Chinese Tech Workers Are Being Told to Train Their Own AI Replacements

AI news: Chinese Tech Workers Are Being Told to Train Their Own AI Replacements

Your boss wants you to build a version of yourself that doesn't need a salary. That's the situation facing a growing number of tech workers in China, where managers are reportedly instructing employees to train AI agents - software programs that can take actions and make decisions on someone's behalf - that can replicate their specific skills and work style.

The backlash has been notable. Earlier this month, a GitHub project called Colleague Skill surfaced online claiming it could let workers "distill" a colleague's skills and personality traits into an AI replica. The project quickly became a flashpoint - not because of what it could technically do, but because of who was ordering its use. According to MIT Technology Review, workers who had previously been enthusiastic early adopters of AI tools are now doing a harder rethink about where this trajectory leads.

The uncomfortable part isn't the technology. There's a meaningful difference between choosing to use AI to handle the repetitive parts of your job and being told by your employer to hand over a detailed blueprint of how you think and work. The first is a productivity tool. The second is closer to writing your own replacement manual.

What Colleague Skill Actually Does

The project's premise is straightforward: feed it enough examples of someone's output - their writing, their decisions, their communication patterns - and it produces an AI model trained specifically on that person's working style. The framing in the project description is collaborative, workers helping each other "capture" institutional knowledge. But when the instruction to use it comes from management, "capturing expertise" starts to sound like documentation for an exit package.

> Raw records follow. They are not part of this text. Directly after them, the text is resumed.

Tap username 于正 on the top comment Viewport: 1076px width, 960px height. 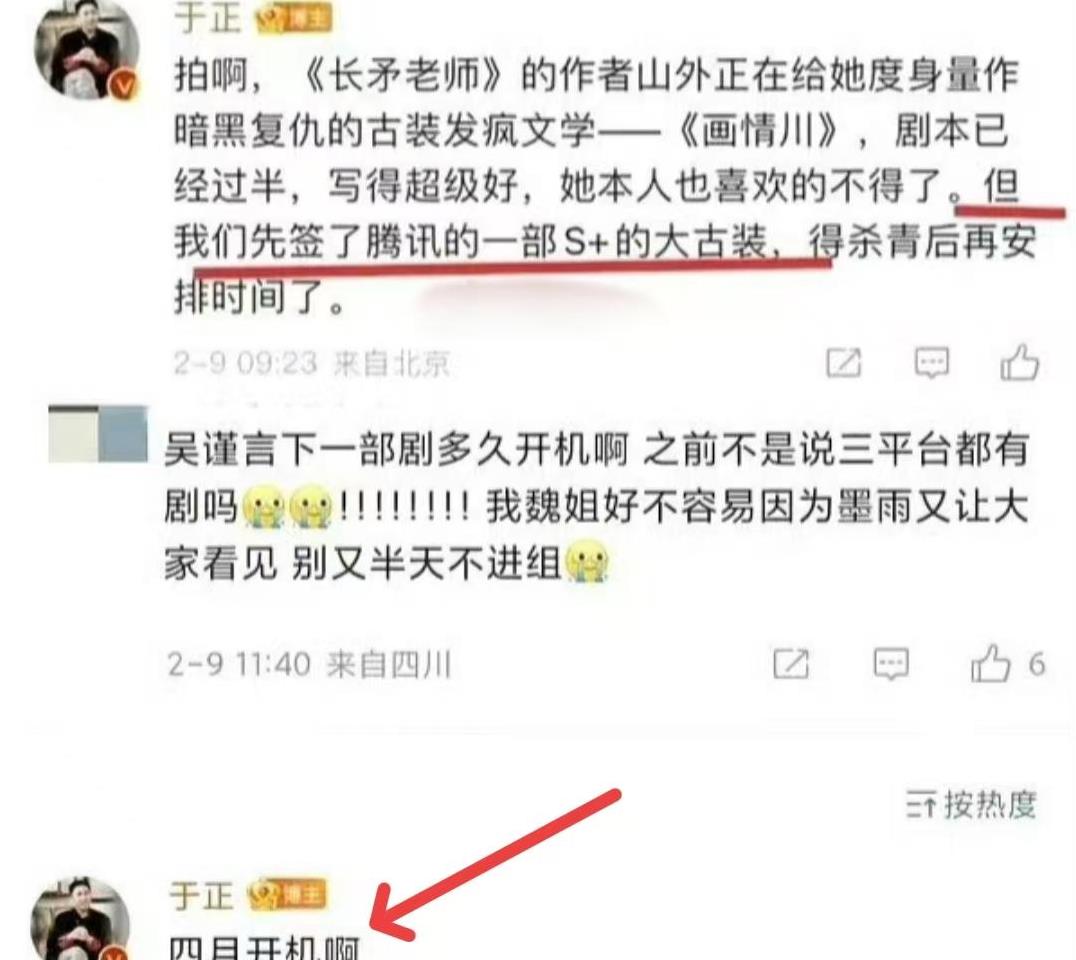click(208, 16)
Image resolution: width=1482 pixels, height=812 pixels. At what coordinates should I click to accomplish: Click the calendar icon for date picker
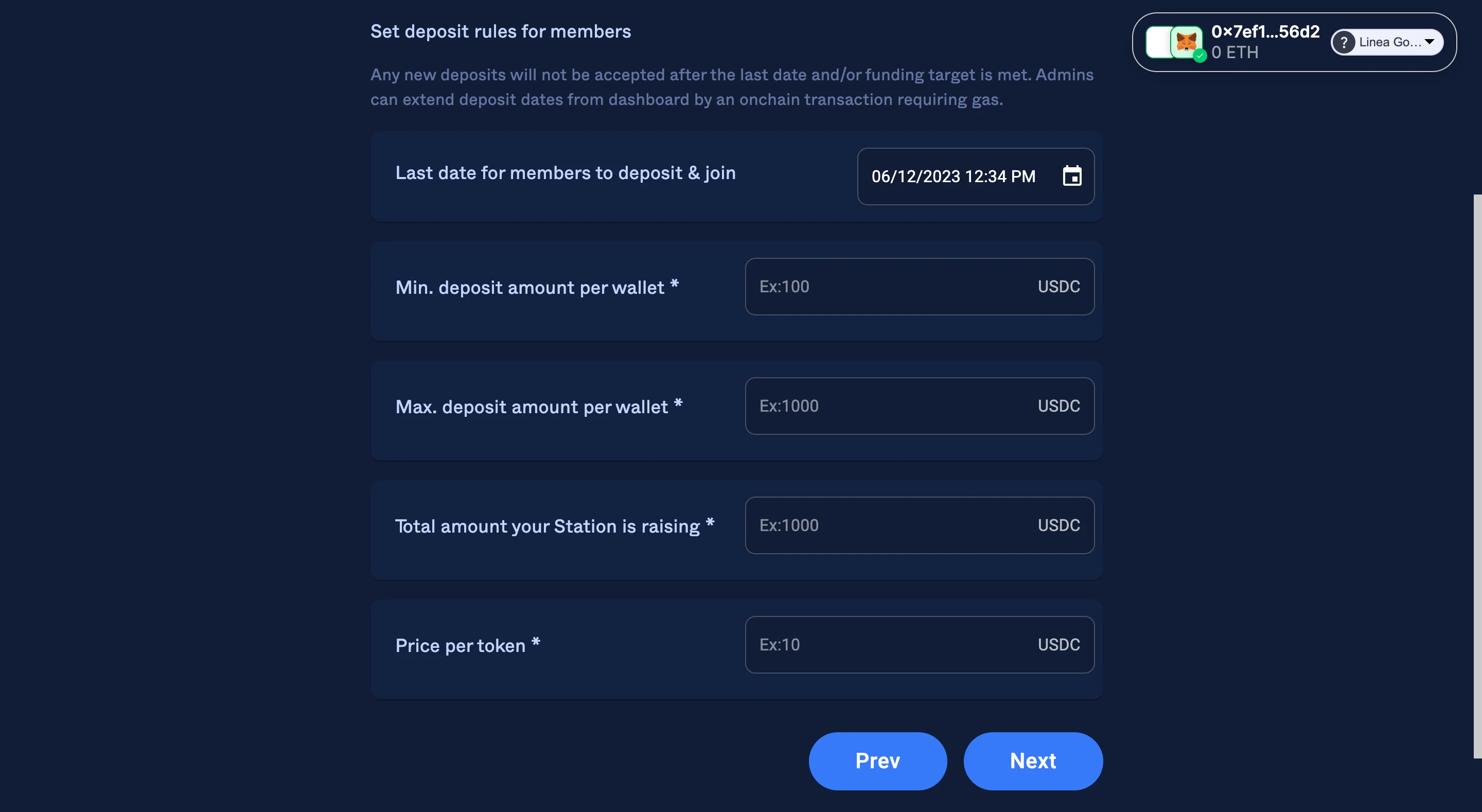click(1070, 176)
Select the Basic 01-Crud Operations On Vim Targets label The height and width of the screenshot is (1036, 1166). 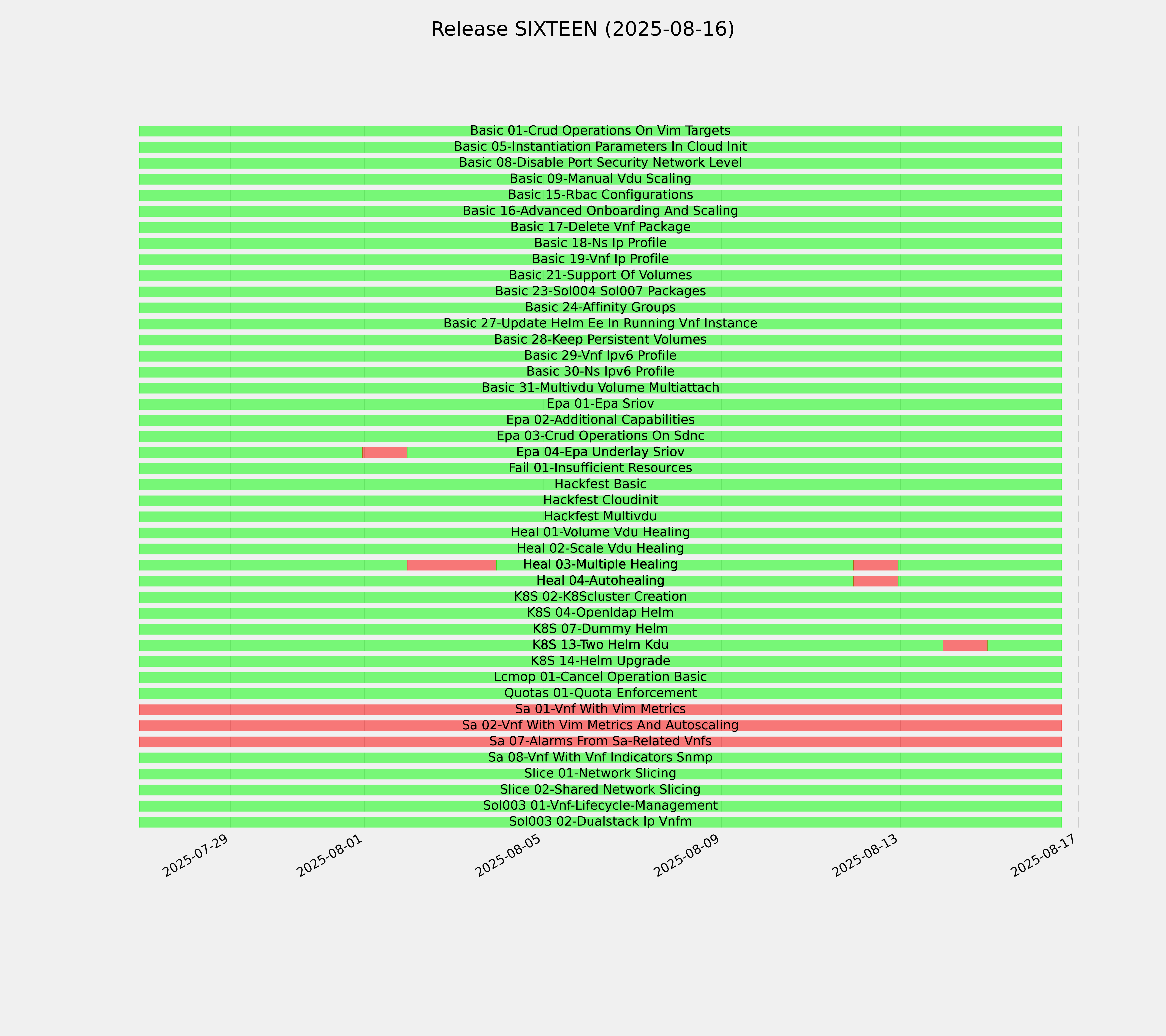pyautogui.click(x=600, y=131)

This is the tension that's proving hard to resolve. AI agents have been sold to workers as tools that handle the low-value work, freeing up time for judgment and creativity. The shift to treating those agents as role substitutes rather than assistants changes the relationship entirely. You're no longer using a tool. You're training your successor.

The Pushback Is About Power, Not Technology

These aren't Luddites. The MIT Technology Review piece makes clear these are workers who adopted AI tools early and use them regularly. Their hesitation isn't about whether AI can replicate their skills - it's about who controls the replica once it exists, and what the company does with it next.

That makes this a different kind of debate than the standard "automation will take jobs" argument. The typical framing is that AI will eventually displace workers, and companies will make that call when the economics work. The Colleague Skill moment is something else: workers being asked to participate directly in building the system that displaces them, as an assigned work task, right now. That's a meaningfully different ask.

The pushback in China suggests plenty of people recognize the distinction - even if they haven't yet figured out how to refuse.